Images of violence on the Colombian border bridges were noted on Sunday as attempts to get help were unsuccessful. Near the Francisco de Paula International Bridge in Santander, where a truck carrying aid was set on fire on Saturday, dozens of youths threw stones at Venezuelan security forces and barricades.

Others paced the streets of a nearby neighborhood in search of ingredients to make homemade bombs and masks to protect themselves from tear gas.

"Yesterday, we spent the humanitarian aid, we carried flowers and flags that fell to the ground," said Delbert Rondón, a 34-year-old Venezuelan who left the city of Mérida, in the north of the country. west of the country, looking for medicines. "I am under the bridge helping the boys, I pbad them stones, rags, bottles of water, vinegar and we must all help them because they are the resistance . "

However, that was what the opposition had sought to avoid.

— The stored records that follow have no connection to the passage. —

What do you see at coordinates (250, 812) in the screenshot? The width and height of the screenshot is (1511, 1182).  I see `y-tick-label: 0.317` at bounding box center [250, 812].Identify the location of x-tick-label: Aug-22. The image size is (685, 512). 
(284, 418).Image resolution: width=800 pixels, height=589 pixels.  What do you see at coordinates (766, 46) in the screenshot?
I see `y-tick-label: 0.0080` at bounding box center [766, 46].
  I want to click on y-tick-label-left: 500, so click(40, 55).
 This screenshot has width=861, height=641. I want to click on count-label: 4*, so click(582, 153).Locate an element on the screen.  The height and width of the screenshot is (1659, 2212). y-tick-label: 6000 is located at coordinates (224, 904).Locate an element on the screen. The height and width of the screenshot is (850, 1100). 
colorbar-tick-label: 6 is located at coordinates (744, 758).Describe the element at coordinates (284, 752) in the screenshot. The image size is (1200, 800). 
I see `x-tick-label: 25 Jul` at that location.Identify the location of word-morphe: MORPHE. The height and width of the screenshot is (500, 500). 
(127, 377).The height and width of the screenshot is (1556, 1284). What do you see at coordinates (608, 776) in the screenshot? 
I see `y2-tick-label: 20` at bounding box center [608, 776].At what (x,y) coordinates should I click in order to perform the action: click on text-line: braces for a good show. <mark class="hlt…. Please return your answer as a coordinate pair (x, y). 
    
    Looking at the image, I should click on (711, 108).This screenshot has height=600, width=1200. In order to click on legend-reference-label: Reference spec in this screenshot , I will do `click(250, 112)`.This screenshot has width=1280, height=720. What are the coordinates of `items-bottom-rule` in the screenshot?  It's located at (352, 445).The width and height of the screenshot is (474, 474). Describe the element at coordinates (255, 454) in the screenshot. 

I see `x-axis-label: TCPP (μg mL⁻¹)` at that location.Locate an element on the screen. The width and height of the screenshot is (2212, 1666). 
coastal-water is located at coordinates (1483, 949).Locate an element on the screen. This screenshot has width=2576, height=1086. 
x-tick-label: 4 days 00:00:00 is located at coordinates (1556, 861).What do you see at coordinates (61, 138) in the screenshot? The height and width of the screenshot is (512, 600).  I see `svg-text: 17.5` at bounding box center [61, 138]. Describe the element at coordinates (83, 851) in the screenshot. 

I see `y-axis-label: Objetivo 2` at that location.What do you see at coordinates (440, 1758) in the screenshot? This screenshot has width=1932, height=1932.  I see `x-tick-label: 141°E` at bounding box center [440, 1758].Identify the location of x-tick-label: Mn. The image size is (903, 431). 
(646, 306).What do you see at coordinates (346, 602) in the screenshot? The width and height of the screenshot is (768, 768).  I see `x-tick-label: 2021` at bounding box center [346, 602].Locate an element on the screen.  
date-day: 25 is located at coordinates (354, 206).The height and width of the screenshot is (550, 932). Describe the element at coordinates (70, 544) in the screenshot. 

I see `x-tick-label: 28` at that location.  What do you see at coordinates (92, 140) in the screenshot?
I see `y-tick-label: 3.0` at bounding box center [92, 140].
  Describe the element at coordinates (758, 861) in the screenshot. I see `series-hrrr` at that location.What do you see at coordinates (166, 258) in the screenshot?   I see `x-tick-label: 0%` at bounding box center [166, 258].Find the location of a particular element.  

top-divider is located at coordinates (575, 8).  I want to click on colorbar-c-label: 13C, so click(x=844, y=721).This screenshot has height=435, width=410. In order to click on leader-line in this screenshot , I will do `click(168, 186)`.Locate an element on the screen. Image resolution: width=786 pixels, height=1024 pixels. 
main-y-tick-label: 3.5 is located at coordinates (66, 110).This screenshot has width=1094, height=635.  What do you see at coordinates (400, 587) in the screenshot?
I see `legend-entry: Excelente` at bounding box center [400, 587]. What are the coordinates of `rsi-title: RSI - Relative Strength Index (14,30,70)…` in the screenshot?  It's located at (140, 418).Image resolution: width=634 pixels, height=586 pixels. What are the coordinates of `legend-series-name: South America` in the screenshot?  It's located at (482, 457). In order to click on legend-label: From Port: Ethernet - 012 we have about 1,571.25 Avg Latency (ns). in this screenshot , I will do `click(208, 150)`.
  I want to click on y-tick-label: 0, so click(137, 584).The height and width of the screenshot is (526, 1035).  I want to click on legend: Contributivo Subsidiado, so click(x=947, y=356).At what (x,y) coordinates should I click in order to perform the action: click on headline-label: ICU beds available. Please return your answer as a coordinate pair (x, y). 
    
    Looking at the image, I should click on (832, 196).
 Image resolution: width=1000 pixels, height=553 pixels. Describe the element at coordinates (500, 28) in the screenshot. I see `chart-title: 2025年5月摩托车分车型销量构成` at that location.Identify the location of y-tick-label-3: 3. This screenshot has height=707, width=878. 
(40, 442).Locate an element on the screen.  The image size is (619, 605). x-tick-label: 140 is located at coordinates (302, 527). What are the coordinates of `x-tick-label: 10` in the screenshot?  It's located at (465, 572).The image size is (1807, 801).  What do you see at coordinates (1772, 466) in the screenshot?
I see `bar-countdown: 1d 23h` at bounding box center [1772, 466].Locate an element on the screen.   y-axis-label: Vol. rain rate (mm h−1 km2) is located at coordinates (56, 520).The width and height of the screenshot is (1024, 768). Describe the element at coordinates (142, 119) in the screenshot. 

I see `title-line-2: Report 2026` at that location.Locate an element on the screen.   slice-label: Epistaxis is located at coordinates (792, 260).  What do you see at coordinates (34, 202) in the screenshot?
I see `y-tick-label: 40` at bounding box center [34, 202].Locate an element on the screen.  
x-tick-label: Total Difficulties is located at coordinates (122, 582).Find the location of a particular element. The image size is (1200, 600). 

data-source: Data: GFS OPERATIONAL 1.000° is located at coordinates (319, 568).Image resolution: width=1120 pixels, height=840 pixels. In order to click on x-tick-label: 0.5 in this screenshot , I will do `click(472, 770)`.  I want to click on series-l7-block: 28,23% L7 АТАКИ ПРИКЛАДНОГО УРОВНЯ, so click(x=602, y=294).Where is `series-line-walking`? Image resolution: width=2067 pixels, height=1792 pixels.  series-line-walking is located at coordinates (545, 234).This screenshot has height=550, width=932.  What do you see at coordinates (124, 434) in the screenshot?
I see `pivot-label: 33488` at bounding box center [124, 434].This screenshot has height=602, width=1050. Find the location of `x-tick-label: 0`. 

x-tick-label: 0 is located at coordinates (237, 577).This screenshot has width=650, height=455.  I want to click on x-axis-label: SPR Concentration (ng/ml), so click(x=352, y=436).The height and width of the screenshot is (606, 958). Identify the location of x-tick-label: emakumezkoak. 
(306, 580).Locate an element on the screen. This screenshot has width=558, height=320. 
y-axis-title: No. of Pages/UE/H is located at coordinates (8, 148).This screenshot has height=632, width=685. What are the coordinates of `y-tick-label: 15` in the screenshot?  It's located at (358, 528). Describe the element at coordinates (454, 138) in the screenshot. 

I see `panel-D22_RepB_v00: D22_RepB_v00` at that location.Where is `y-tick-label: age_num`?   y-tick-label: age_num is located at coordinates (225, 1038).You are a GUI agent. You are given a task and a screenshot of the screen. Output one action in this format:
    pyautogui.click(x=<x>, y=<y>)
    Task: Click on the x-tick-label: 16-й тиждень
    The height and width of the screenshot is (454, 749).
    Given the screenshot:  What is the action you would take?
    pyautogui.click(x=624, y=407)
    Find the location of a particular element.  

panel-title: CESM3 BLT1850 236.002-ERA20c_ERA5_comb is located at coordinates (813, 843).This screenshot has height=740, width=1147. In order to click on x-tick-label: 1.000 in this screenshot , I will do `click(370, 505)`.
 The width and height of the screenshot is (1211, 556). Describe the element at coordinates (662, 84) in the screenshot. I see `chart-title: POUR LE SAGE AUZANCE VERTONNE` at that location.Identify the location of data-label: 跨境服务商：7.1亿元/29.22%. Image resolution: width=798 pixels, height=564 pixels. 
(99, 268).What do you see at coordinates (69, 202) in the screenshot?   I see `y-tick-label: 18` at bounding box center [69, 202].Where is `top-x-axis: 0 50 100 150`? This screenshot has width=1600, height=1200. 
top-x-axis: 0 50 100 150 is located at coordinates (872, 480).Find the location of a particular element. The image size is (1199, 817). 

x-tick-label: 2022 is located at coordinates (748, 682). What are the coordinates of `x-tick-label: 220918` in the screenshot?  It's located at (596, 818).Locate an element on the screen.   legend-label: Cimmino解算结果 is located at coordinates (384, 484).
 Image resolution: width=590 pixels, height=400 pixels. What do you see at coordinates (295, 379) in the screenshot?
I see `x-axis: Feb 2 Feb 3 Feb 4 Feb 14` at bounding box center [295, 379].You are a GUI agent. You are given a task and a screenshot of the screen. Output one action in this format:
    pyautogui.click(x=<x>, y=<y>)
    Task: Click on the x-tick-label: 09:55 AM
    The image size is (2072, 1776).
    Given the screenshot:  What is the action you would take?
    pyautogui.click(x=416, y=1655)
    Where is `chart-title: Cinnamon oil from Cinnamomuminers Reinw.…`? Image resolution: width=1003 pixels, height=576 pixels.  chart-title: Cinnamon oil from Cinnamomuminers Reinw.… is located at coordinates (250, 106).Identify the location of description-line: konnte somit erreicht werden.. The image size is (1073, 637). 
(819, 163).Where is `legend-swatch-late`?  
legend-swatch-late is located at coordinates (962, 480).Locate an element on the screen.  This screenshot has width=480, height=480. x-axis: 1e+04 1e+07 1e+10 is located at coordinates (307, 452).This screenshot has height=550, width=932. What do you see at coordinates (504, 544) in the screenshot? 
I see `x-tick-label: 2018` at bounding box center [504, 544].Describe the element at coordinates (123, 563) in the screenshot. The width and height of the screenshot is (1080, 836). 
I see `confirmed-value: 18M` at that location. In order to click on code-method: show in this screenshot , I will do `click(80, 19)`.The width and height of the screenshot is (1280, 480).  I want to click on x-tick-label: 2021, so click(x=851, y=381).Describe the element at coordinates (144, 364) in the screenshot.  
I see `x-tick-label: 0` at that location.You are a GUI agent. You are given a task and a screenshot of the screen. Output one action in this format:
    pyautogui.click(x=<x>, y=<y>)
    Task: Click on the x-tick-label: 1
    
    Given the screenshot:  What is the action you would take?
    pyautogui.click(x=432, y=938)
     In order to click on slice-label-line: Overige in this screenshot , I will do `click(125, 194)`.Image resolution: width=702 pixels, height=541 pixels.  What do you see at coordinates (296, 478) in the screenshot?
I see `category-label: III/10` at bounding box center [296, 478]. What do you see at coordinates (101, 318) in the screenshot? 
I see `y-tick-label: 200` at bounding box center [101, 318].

The main protest movements in 2014 and 2017 began with peaceful demonstrations, but over the weeks the protests were overtaken by mainly youth groups who clashed with the security forces on the streets. It was only in 2017 that the clashes caused the death of about 150 people on both sides.

Until now, the Guaidó movement had avoided street violence and mentions of foreign intervention.

After declaring himself president on January 23 in front of the cheering crowd, Guaidó managed to summon hundreds of thousands of people to the streets of Caracas and other cities during largely peaceful meetings. His strategy was based on a mixture of peaceful civil disobedience and international pressure to urge the armed forces to leave Maduro. It was not intended to launch a foreign military action to remove him from power.

"The nonviolent nature of these protests is essential to make a difference," said David Smilde, senior researcher at the Washington Office for Latin America (WOLA). "When the clashes do not go well for a simple reason: once these events become violent, they will not be crowds anymore".

Smilde added that if opposition members spoke more about military intervention, it would be less and less likely that Venezuelans would participate in the demonstrations hoping that help would come soon.

The goal was to make a march Sunday at the Colombian border an example for other events. The organizers said the protesters planned to walk next to the trucks filled with humanitarian aid for the three bridges that connect Venezuela and to convince soldiers on the other side of the border to allow the pbadage of supplies, with the The argument of the families of the armed forces suffers from the same scarcity as most Venezuelans.

Protesters received the blessing of a priest in a camp at dawn and, by the end of the afternoon, thousands of people had gathered with white roses and had begun to form a chain by joining their arms near the Las Tienditas bridge. The organizers had planned to use a crane to move the containers that the Maduro government had placed to block the bridge.

On a pedestrian bridge further south, cheers were heard when relief trucks began to approach the border, with hundreds of young Venezuelans sitting on board.

However, the Bolivarian National Guard soldiers threw tear gas into the vehicles. Many demonstrators got off the trucks and attacked the soldiers by throwing stones at them. Shortly afterwards, a large number of people handed stones to the young people on the bridge, in front of opposition activists and agents of the Colombian National Police.